I don’t know what it is with DailyWorth, but they’re giving me a lot of blog fodder lately. Today’s post by M.P. Dunleavey is about the “camp gap.” Apparently, in her small town, school ends on June 14, and camp starts on June 27. This leaves many working days of no coverage. She assumed there would be some program for her school aged child to attend in the meantime, but no dice. She was fretting about that when she got an email from DailyWorth founder Amanda Steinberg also noting that her own kids were bouncing around the house in the break between school and summer camp. Dunleavey writes:

It’s emblematic of an issue that dogs us all: insufficient, overpriced, erratic child care choices for working families. When someone bemoans the lack of women in corporate leadership—currently less than 20% occupy C-suite positions—I feel like screaming: ARE YOU KIDDING ME? All that b.s. about the glass ceiling is just that—until we deal with a few teensy hurdles that put a drag on women’s progress.

Well… I have two thoughts.

First, many children have two parents. Not all, of course, but many. If there is a school-camp gap, either parent can deal with it, but I would posit that if a couple has decided that the woman will be the one to cover it, she was never going to occupy the C-suite anyway. The 20% figure has nothing to do with this situation. That doesn’t necessarily mean anything about the mother’s ambitions. I would probably be the one in my family to cover such a gap, and I have plenty of ambitions. But being the CFO of a major company was never one of them. Very few people achieve such a position, let alone two people who are married to each other. So in general the party in a couple who is going most gung-ho up the corporate ladder will be the one in the C-suite… and the other will be covering the school-camp gap. Male or female.

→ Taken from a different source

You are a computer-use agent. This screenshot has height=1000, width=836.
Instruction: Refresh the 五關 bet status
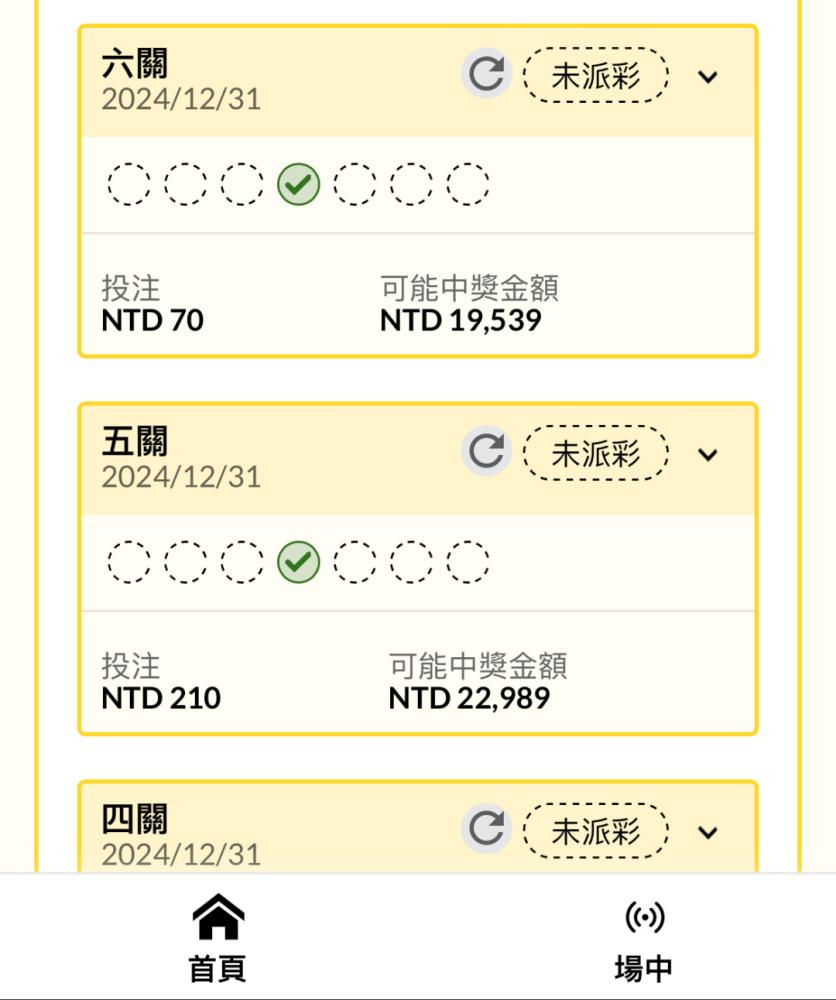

Second, one big reason there are gaps is that school is not childcare. I know from a practical standpoint it is for many families, but truly effective childcare that enables you to work when you need to without gaps is a different beast. I have come pretty close to that situation over the last two years, and it involves a lot of planning and some expensive redundancies to get rid of gaps. I have made my peace with that — which wasn’t easy, but I’m sure that mental leap is easier on some level because my kids are very little and so it’s pretty clear that we need full-time childcare if we’re both going to work. Once kids are in school, parents may stop thinking that way — happy to get a breather from the expense. But again, I imagine that people who are truly going to make it to the C-suite have engineered their lives so there aren’t gaps, often with live-in childcare due to their travel schedules. This AP article on Nancy Killefer, for instance (Obama’s first nominee for “performance czar”) mentions that she had two nannies and a personal assistant to handle her life while she was on the road. And that was when she had teenagers. Killefer is one of very few women to make the director level at McKinsey. I doubt she was thinking about the school-camp gap, and I doubt she ever had one.

Yes, there are many policies that would make life easier for dual-income families. Actually turning school into childcare might be one of them — 9-5, year round. The ability to deduct the full cost of childcare might be another, or (going the opposite direction) lower marginal tax rates in general so childcare didn’t eat up so much of people’s after-tax income. But these broad issues that affect working parents are a bit different than the C-suite issue. Many women in the upper echelons of corporate America don’t even have kids, let alone a school-camp gap… and they’re still being passed over. There’s something else going on there.